**What you will do:** What follows are records. Restate all of them word for word.

**Supplied records:**

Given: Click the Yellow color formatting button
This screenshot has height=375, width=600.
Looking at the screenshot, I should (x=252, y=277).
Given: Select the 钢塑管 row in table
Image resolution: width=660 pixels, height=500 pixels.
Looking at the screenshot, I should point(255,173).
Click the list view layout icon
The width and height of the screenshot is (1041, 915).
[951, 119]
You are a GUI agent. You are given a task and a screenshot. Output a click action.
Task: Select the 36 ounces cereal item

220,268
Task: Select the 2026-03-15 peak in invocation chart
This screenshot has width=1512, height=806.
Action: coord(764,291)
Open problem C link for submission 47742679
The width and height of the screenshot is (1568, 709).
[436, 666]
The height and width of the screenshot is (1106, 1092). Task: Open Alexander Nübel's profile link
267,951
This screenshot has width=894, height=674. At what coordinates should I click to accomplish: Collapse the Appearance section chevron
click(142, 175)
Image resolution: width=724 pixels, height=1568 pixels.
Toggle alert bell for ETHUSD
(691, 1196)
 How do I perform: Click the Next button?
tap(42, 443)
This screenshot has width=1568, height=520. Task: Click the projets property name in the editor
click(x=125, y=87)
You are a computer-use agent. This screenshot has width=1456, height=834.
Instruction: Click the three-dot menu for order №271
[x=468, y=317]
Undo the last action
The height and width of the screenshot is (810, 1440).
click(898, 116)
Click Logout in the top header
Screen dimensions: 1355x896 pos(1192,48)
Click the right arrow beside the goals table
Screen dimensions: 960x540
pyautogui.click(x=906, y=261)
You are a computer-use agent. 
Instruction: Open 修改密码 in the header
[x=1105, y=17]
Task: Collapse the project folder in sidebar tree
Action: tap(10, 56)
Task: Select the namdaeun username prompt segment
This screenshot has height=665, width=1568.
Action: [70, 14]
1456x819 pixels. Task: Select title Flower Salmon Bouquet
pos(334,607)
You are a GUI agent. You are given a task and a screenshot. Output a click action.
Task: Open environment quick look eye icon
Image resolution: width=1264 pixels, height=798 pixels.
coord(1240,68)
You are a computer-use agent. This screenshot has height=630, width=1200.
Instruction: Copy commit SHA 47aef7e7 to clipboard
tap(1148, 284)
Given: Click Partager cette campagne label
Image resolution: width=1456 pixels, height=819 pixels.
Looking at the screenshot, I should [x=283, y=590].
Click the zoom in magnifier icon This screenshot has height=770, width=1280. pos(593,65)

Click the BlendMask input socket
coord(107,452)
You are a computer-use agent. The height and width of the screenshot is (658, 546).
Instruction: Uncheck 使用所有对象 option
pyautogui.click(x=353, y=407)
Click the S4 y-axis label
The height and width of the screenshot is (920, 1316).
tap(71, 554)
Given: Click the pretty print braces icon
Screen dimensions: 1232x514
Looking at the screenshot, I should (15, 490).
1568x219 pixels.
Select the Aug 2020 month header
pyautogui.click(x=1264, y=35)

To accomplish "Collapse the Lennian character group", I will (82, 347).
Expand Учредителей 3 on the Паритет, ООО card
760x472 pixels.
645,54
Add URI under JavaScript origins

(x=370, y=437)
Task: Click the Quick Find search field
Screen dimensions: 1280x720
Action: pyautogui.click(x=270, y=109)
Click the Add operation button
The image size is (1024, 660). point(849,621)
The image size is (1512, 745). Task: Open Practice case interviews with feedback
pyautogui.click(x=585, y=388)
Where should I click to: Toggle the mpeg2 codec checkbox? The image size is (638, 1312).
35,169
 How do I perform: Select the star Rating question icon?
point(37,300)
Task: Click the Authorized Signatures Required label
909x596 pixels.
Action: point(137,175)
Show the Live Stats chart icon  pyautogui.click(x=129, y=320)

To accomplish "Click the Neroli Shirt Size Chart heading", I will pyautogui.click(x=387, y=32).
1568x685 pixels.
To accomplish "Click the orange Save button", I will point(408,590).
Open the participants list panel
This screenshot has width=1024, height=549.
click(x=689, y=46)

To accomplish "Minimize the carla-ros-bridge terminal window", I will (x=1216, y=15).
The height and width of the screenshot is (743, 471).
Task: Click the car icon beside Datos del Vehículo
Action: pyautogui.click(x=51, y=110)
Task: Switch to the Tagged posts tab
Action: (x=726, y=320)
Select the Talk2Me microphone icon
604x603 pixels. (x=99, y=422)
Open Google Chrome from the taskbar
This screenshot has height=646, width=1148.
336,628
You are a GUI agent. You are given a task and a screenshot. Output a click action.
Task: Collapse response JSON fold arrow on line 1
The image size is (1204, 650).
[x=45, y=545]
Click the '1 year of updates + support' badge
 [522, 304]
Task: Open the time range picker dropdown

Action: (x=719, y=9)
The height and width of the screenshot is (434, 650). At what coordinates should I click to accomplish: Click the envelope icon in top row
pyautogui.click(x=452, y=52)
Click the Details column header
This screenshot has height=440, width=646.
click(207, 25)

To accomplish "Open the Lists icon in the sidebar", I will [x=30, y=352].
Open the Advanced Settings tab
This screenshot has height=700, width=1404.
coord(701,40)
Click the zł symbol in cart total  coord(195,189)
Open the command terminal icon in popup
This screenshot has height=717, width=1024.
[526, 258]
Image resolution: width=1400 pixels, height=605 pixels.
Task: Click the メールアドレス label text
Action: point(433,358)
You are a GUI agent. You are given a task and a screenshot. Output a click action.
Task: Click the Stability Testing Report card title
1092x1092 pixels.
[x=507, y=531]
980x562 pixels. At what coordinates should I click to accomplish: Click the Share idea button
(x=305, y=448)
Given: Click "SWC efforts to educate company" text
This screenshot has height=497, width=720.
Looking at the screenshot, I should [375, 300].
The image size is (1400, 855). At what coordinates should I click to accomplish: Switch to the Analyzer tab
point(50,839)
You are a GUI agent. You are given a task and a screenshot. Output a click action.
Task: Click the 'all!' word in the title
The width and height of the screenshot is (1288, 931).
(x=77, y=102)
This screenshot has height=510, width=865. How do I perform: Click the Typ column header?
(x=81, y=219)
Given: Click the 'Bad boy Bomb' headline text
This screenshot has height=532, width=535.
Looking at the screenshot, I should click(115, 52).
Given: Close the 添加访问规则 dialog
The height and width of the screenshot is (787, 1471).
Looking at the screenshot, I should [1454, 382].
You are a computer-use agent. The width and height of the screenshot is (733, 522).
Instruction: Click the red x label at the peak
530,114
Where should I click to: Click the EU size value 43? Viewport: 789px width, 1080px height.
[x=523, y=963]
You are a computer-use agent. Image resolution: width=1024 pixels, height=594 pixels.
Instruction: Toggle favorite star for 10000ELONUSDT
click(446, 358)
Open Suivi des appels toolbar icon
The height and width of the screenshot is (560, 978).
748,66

**Answer to this exercise:**
Given: Click the Yellow color formatting button
This screenshot has height=375, width=600.
Looking at the screenshot, I should (x=252, y=277).
Given: Select the 钢塑管 row in table
Image resolution: width=660 pixels, height=500 pixels.
Looking at the screenshot, I should point(255,173).
Click the list view layout icon
The width and height of the screenshot is (1041, 915).
[951, 119]
You are a GUI agent. You are given a task and a screenshot. Output a click action.
Task: Select the 36 ounces cereal item

220,268
Task: Select the 2026-03-15 peak in invocation chart
This screenshot has width=1512, height=806.
Action: coord(764,291)
Open problem C link for submission 47742679
The width and height of the screenshot is (1568, 709).
[436, 666]
The height and width of the screenshot is (1106, 1092). Task: Open Alexander Nübel's profile link
267,951
This screenshot has width=894, height=674. At what coordinates should I click to accomplish: Collapse the Appearance section chevron
click(142, 175)
Image resolution: width=724 pixels, height=1568 pixels.
Toggle alert bell for ETHUSD
(691, 1196)
 How do I perform: Click the Next button?
tap(42, 443)
This screenshot has width=1568, height=520. Task: Click the projets property name in the editor
click(x=125, y=87)
You are a computer-use agent. This screenshot has width=1456, height=834.
Instruction: Click the three-dot menu for order №271
[x=468, y=317]
Undo the last action
The height and width of the screenshot is (810, 1440).
click(898, 116)
Click Logout in the top header
Screen dimensions: 1355x896 pos(1192,48)
Click the right arrow beside the goals table
Screen dimensions: 960x540
pyautogui.click(x=906, y=261)
You are a computer-use agent. 
Instruction: Open 修改密码 in the header
[x=1105, y=17]
Task: Collapse the project folder in sidebar tree
Action: tap(10, 56)
Task: Select the namdaeun username prompt segment
This screenshot has height=665, width=1568.
Action: [70, 14]
1456x819 pixels. Task: Select title Flower Salmon Bouquet
pos(334,607)
You are a GUI agent. You are given a task and a screenshot. Output a click action.
Task: Open environment quick look eye icon
Image resolution: width=1264 pixels, height=798 pixels.
coord(1240,68)
You are a computer-use agent. This screenshot has height=630, width=1200.
Instruction: Copy commit SHA 47aef7e7 to clipboard
tap(1148, 284)
Given: Click Partager cette campagne label
Image resolution: width=1456 pixels, height=819 pixels.
Looking at the screenshot, I should [x=283, y=590].
Click the zoom in magnifier icon This screenshot has height=770, width=1280. pos(593,65)

Click the BlendMask input socket
coord(107,452)
You are a computer-use agent. The height and width of the screenshot is (658, 546).
Instruction: Uncheck 使用所有对象 option
pyautogui.click(x=353, y=407)
Click the S4 y-axis label
The height and width of the screenshot is (920, 1316).
tap(71, 554)
Given: Click the pretty print braces icon
Screen dimensions: 1232x514
Looking at the screenshot, I should (15, 490).
1568x219 pixels.
Select the Aug 2020 month header
pyautogui.click(x=1264, y=35)

To accomplish "Collapse the Lennian character group", I will (82, 347).
Expand Учредителей 3 on the Паритет, ООО card
760x472 pixels.
645,54
Add URI under JavaScript origins

(x=370, y=437)
Task: Click the Quick Find search field
Screen dimensions: 1280x720
Action: pyautogui.click(x=270, y=109)
Click the Add operation button
The image size is (1024, 660). point(849,621)
The image size is (1512, 745). Task: Open Practice case interviews with feedback
pyautogui.click(x=585, y=388)
Where should I click to: Toggle the mpeg2 codec checkbox? The image size is (638, 1312).
35,169
 How do I perform: Select the star Rating question icon?
point(37,300)
Task: Click the Authorized Signatures Required label
909x596 pixels.
Action: point(137,175)
Show the Live Stats chart icon  pyautogui.click(x=129, y=320)

To accomplish "Click the Neroli Shirt Size Chart heading", I will pyautogui.click(x=387, y=32).
1568x685 pixels.
To accomplish "Click the orange Save button", I will point(408,590).
Open the participants list panel
This screenshot has width=1024, height=549.
click(x=689, y=46)

To accomplish "Minimize the carla-ros-bridge terminal window", I will (x=1216, y=15).
The height and width of the screenshot is (743, 471).
Task: Click the car icon beside Datos del Vehículo
Action: pyautogui.click(x=51, y=110)
Task: Switch to the Tagged posts tab
Action: (x=726, y=320)
Select the Talk2Me microphone icon
604x603 pixels. (x=99, y=422)
Open Google Chrome from the taskbar
This screenshot has height=646, width=1148.
336,628
You are a GUI agent. You are given a task and a screenshot. Output a click action.
Task: Collapse response JSON fold arrow on line 1
The image size is (1204, 650).
[x=45, y=545]
Click the '1 year of updates + support' badge
 [522, 304]
Task: Open the time range picker dropdown

Action: (x=719, y=9)
The height and width of the screenshot is (434, 650). At what coordinates should I click to accomplish: Click the envelope icon in top row
pyautogui.click(x=452, y=52)
Click the Details column header
This screenshot has height=440, width=646.
click(207, 25)

To accomplish "Open the Lists icon in the sidebar", I will [x=30, y=352].
Open the Advanced Settings tab
This screenshot has height=700, width=1404.
coord(701,40)
Click the zł symbol in cart total  coord(195,189)
Open the command terminal icon in popup
This screenshot has height=717, width=1024.
[526, 258]
Image resolution: width=1400 pixels, height=605 pixels.
Task: Click the メールアドレス label text
Action: point(433,358)
You are a GUI agent. You are given a task and a screenshot. Output a click action.
Task: Click the Stability Testing Report card title
1092x1092 pixels.
[x=507, y=531]
980x562 pixels. At what coordinates should I click to accomplish: Click the Share idea button
(x=305, y=448)
Given: Click "SWC efforts to educate company" text
This screenshot has height=497, width=720.
Looking at the screenshot, I should [375, 300].
The image size is (1400, 855). At what coordinates should I click to accomplish: Switch to the Analyzer tab
point(50,839)
You are a GUI agent. You are given a task and a screenshot. Output a click action.
Task: Click the 'all!' word in the title
The width and height of the screenshot is (1288, 931).
(x=77, y=102)
This screenshot has height=510, width=865. How do I perform: Click the Typ column header?
(x=81, y=219)
Given: Click the 'Bad boy Bomb' headline text
This screenshot has height=532, width=535.
Looking at the screenshot, I should click(115, 52).
Given: Close the 添加访问规则 dialog
The height and width of the screenshot is (787, 1471).
Looking at the screenshot, I should [1454, 382].
You are a computer-use agent. The width and height of the screenshot is (733, 522).
Instruction: Click the red x label at the peak
530,114
Where should I click to: Click the EU size value 43? Viewport: 789px width, 1080px height.
[x=523, y=963]
You are a computer-use agent. Image resolution: width=1024 pixels, height=594 pixels.
Instruction: Toggle favorite star for 10000ELONUSDT
click(446, 358)
Open Suivi des appels toolbar icon
The height and width of the screenshot is (560, 978).
748,66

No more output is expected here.